|Thanks again...I quoted your text and responded accordingly.|
"You should be able to plug the cable from the router to the switch into any port on either device. This assumes that the ports on the switch are autosensing. If not there will be one port, either the first or the last, that is marked differently, possibly labelled "UpPort", or has a slide switch by it. Otherwise things should just work. The switch merely extends your network in an efficient way."
> That's what I assumed -- at least that's what I was hoping.
"I have a network set up this way - a router with a few devices plugged into it and a switch with another four devices plugged in. The switch is connected via a normal cable to the router. Also some devices connect wirelessly to the router. All can see each other (which is how it should be)."

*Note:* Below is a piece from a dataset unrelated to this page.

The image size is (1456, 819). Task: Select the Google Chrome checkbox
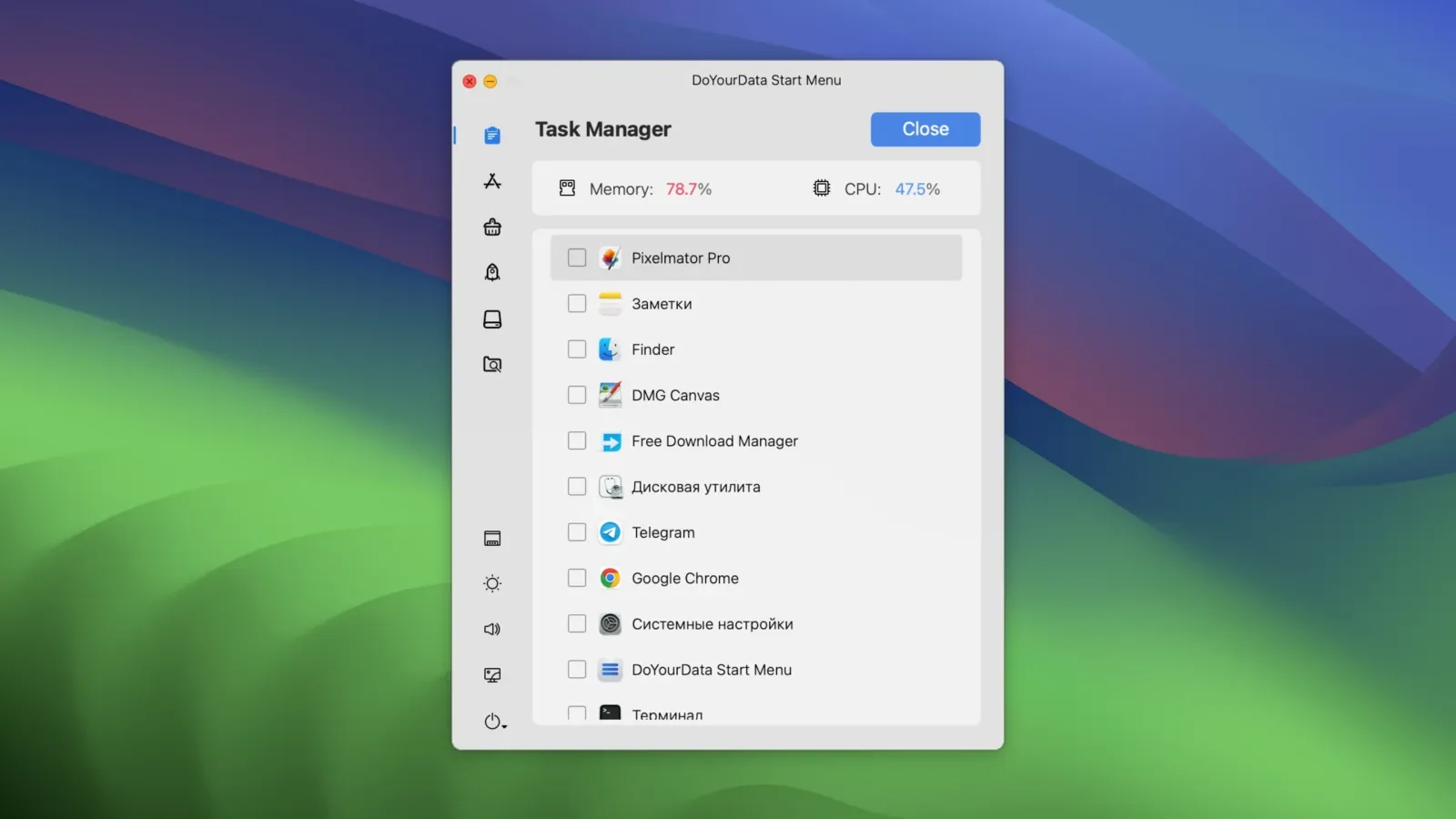coord(576,578)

> Again, that's what I was going for -- not sure why the PC is now hidden. It may be a result of how the router is dealing with the switch. Thing is, I looked at Win 7's Network Map and there switch seems to be a sort-of dead end. It appears as if it's a firewall to anything except internet access, which is strange.
"It might help to know the make an model of both router and switch just to check if there is anything special about either of them."
> Agreed...the switch is a DLink DGS 2208 and the Router's the CIsco/Linksys E3000. I don't have dynamic routing ("RIP") enabled, but I can confirm that everything plugged into the switch that's functioning can get online (I've got a Samsung HDTV, a Denon receiver and the WDTV online).
> So the only problem is why the switch-connected device(s) can't access network shares on the PC.